# [Input data]
--- START ---
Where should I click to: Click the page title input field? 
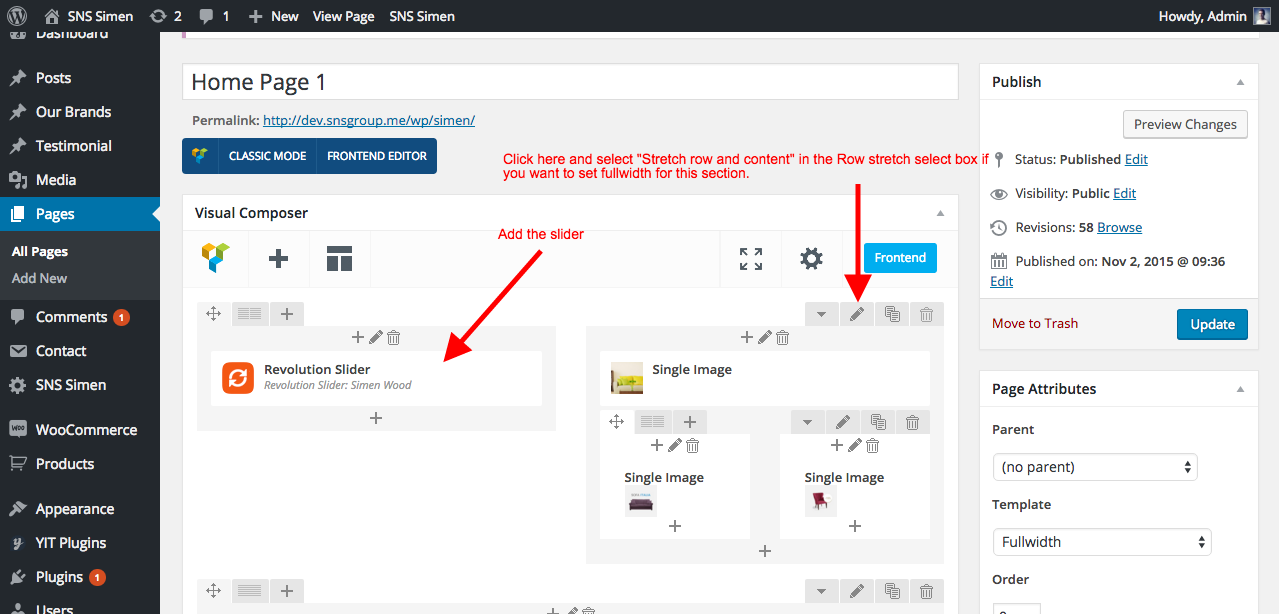[x=570, y=82]
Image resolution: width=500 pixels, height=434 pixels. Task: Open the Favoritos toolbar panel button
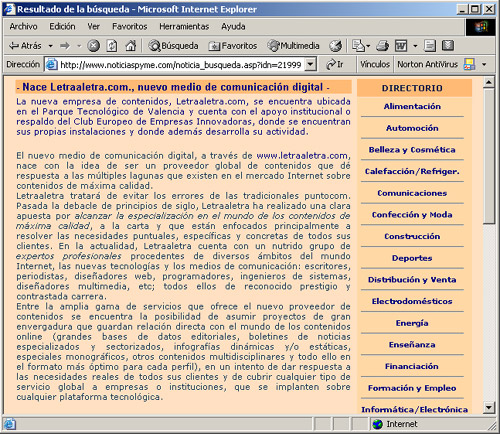point(233,46)
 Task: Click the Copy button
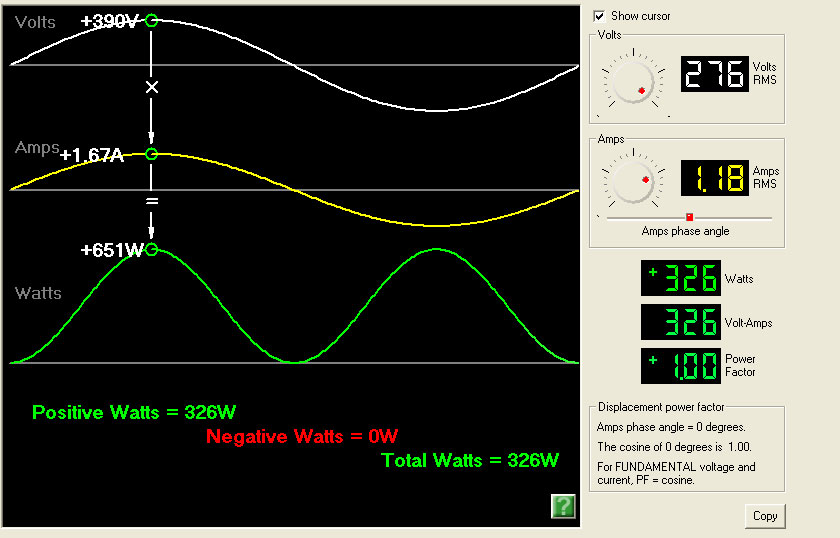point(765,516)
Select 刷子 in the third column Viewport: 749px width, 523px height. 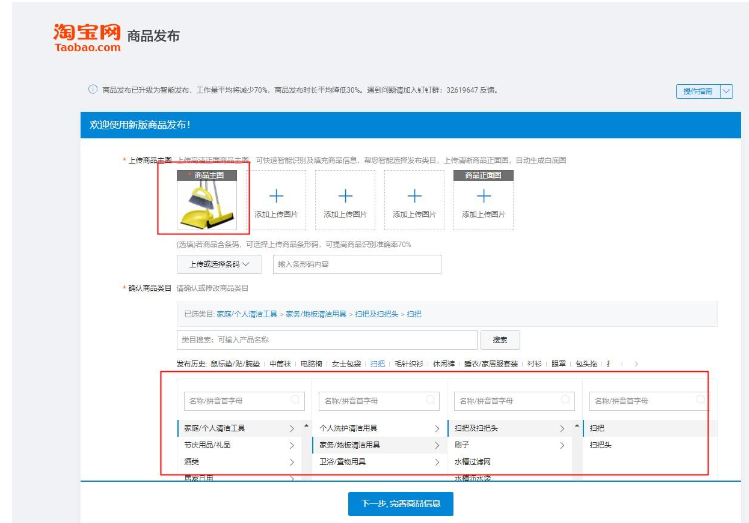[x=462, y=444]
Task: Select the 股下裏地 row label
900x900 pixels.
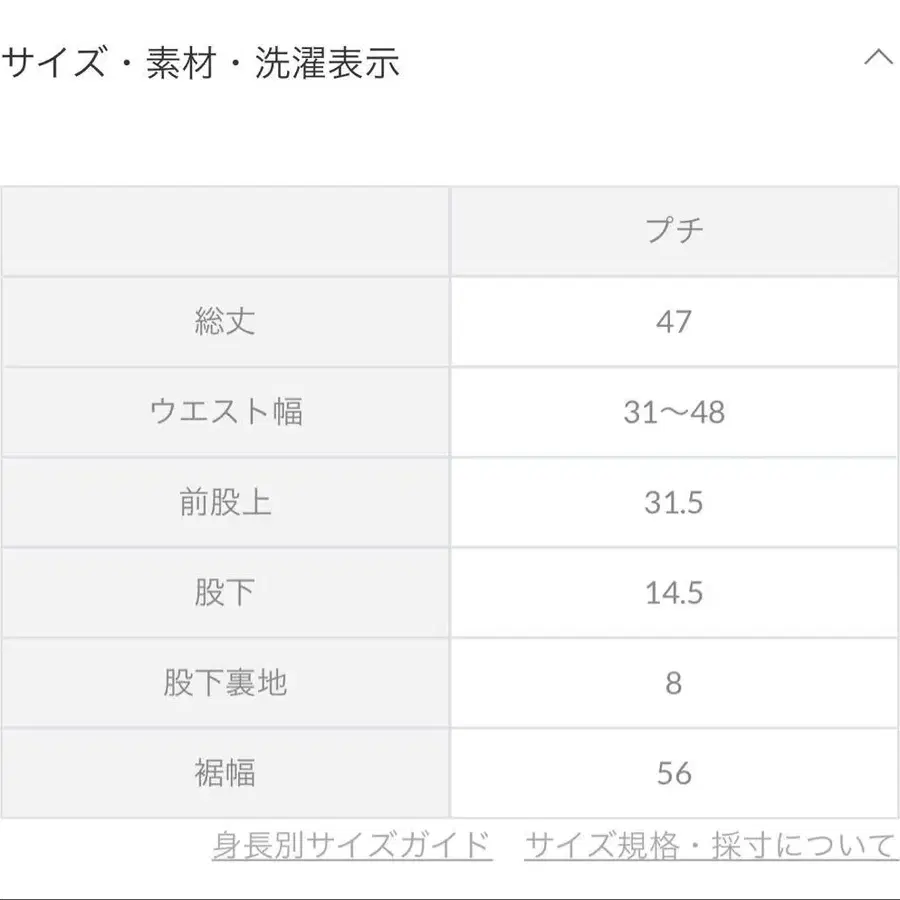Action: coord(227,683)
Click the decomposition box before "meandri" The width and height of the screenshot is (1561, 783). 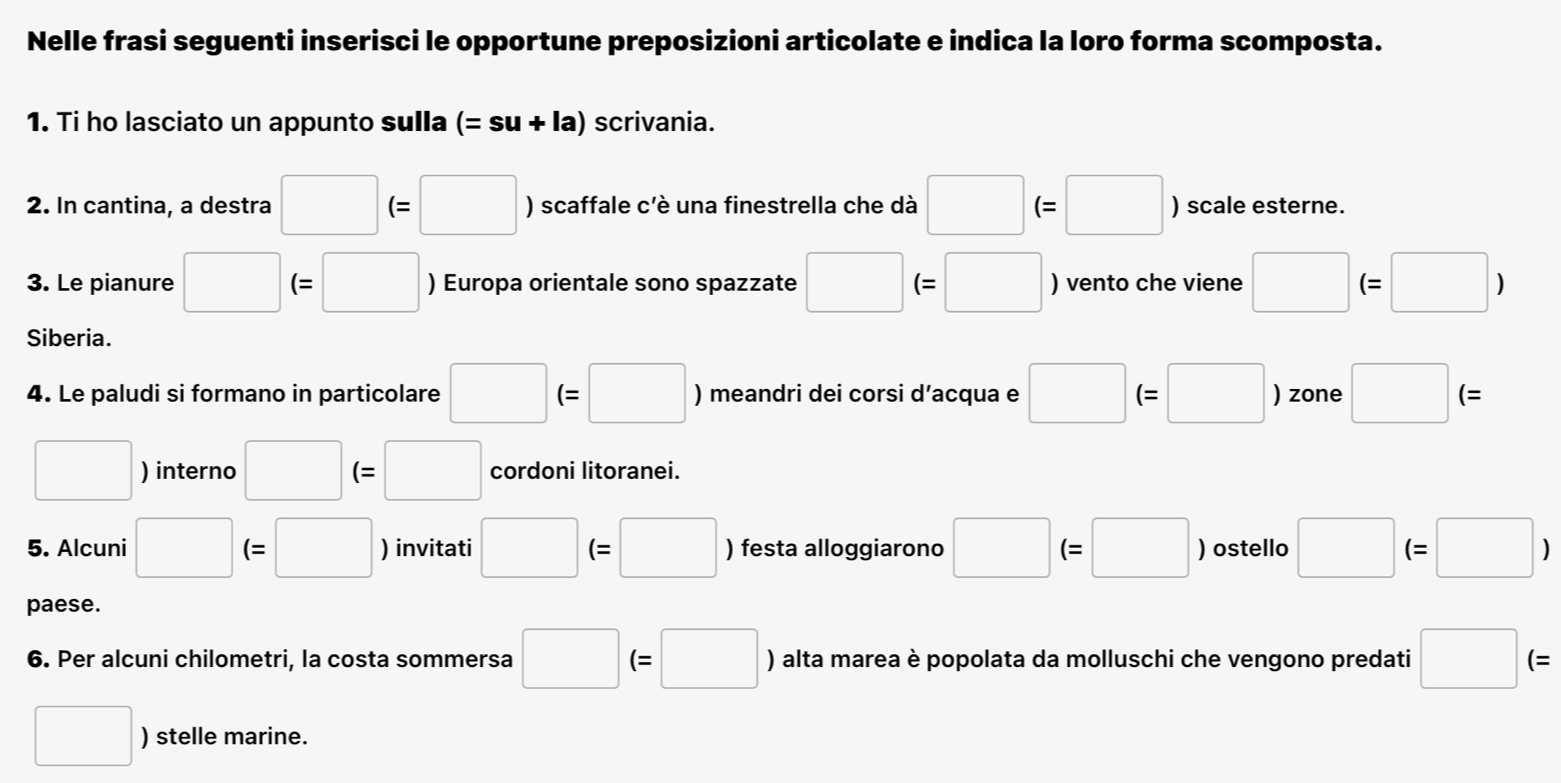(638, 393)
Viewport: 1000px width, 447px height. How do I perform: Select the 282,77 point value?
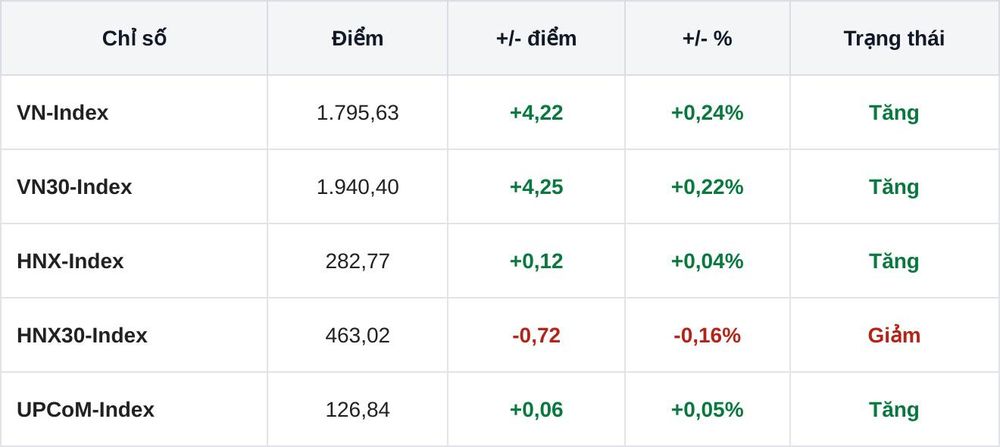[358, 261]
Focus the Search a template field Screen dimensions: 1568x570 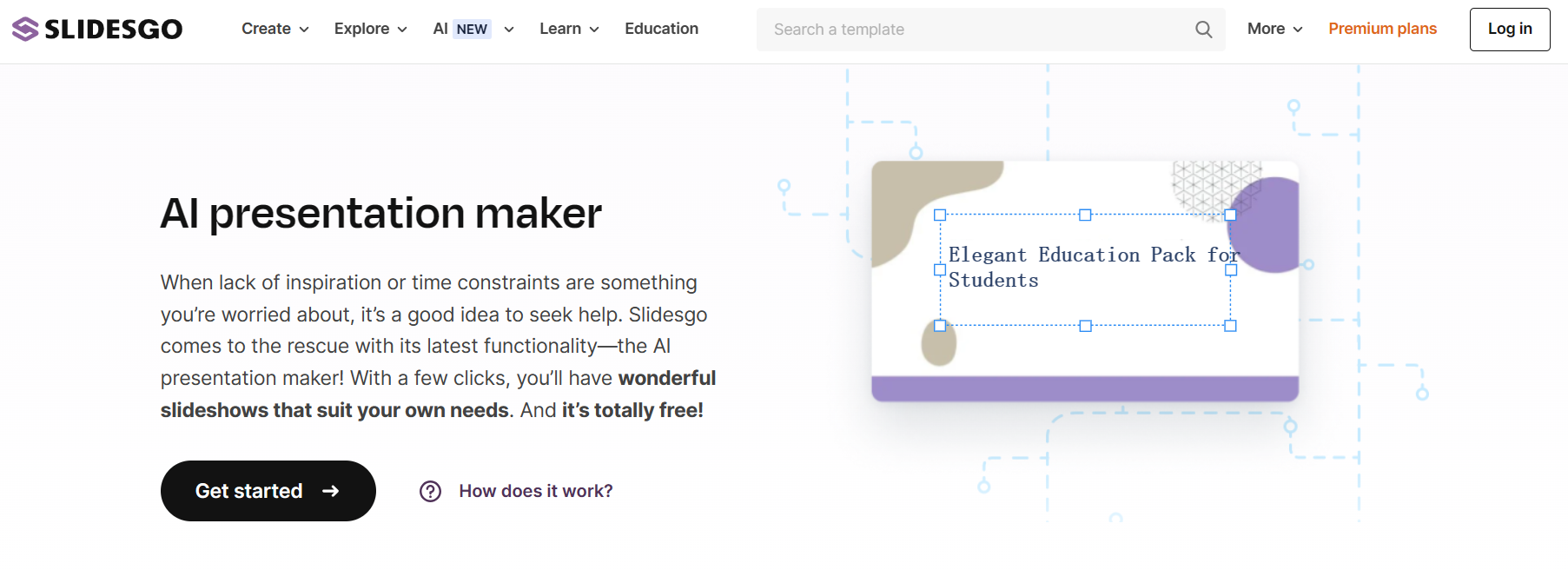[973, 30]
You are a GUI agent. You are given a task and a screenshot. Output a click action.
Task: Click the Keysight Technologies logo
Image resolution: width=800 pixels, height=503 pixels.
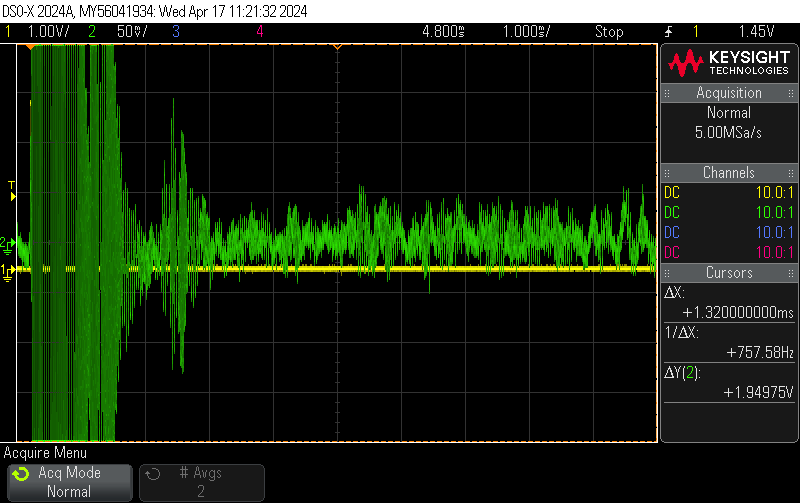click(x=729, y=64)
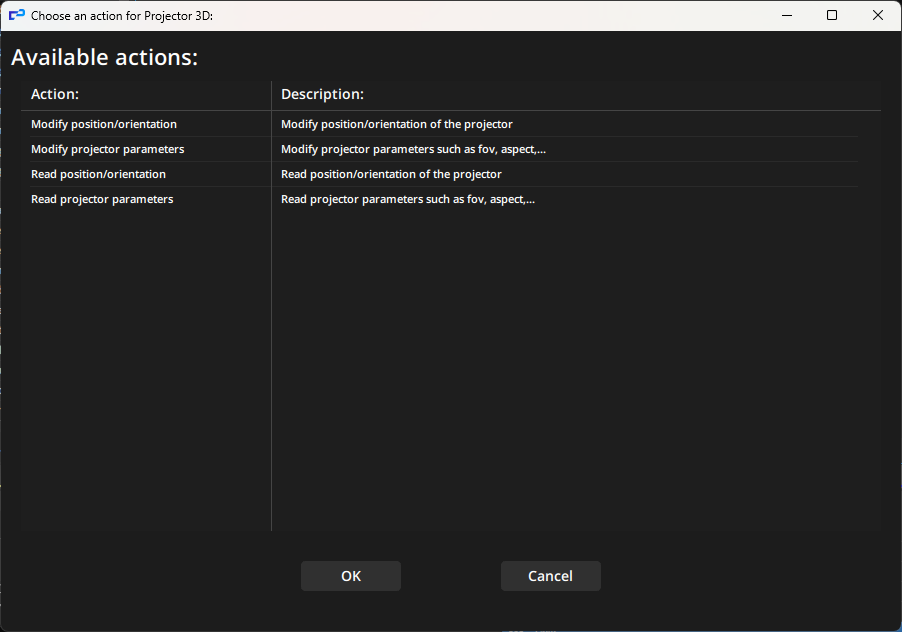This screenshot has height=632, width=902.
Task: Click the divider between Action and Description columns
Action: (271, 300)
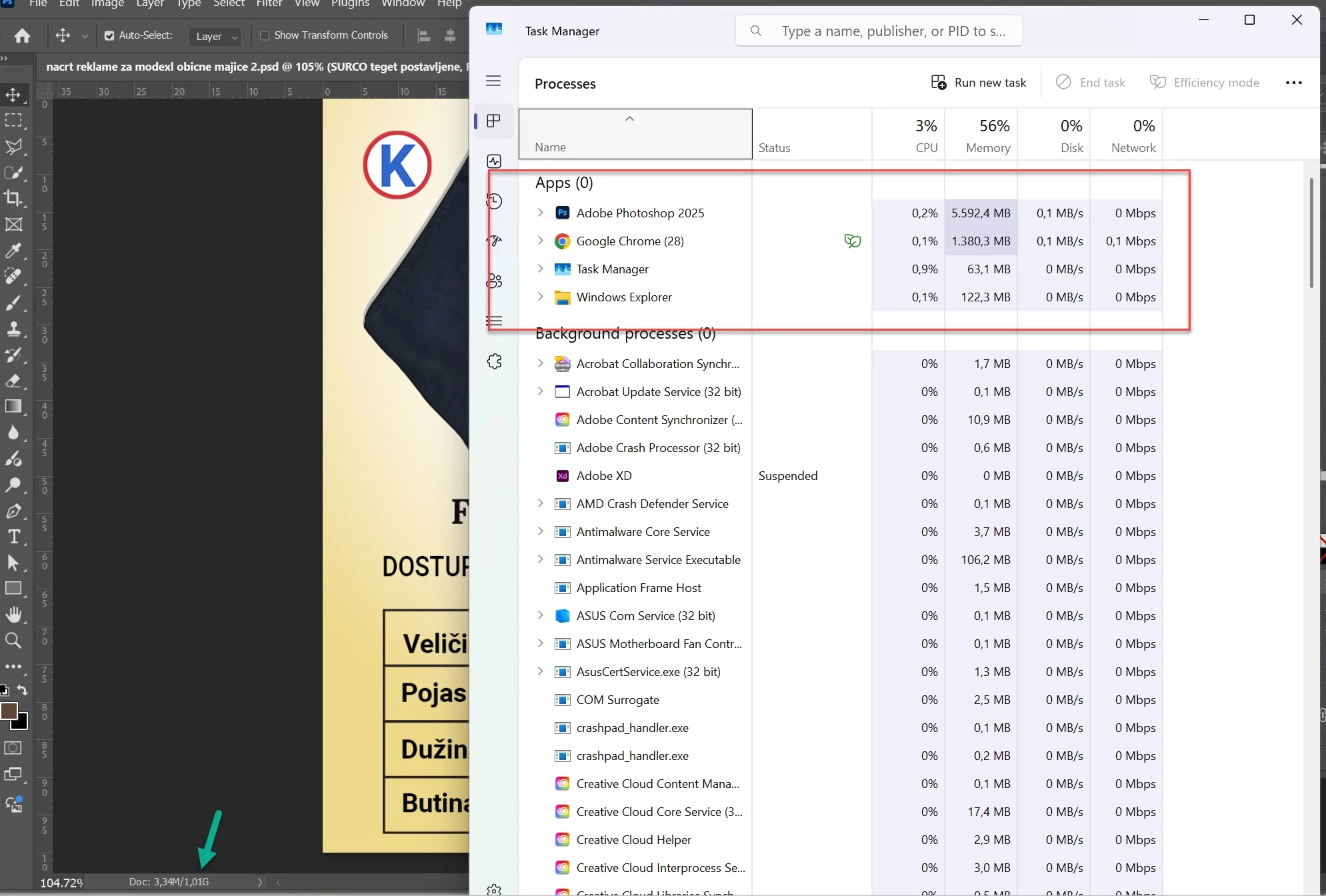
Task: Select the Horizontal Type tool
Action: [x=13, y=537]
--- END ---
Gather every line of the records above that contains the string "pixels". Case counts.

# [Written response]
Image resolution: width=500 pixels, height=434 pixels. Task: Open the Favoritos toolbar panel button
900x900 pixels.
Image resolution: width=800 pixels, height=503 pixels.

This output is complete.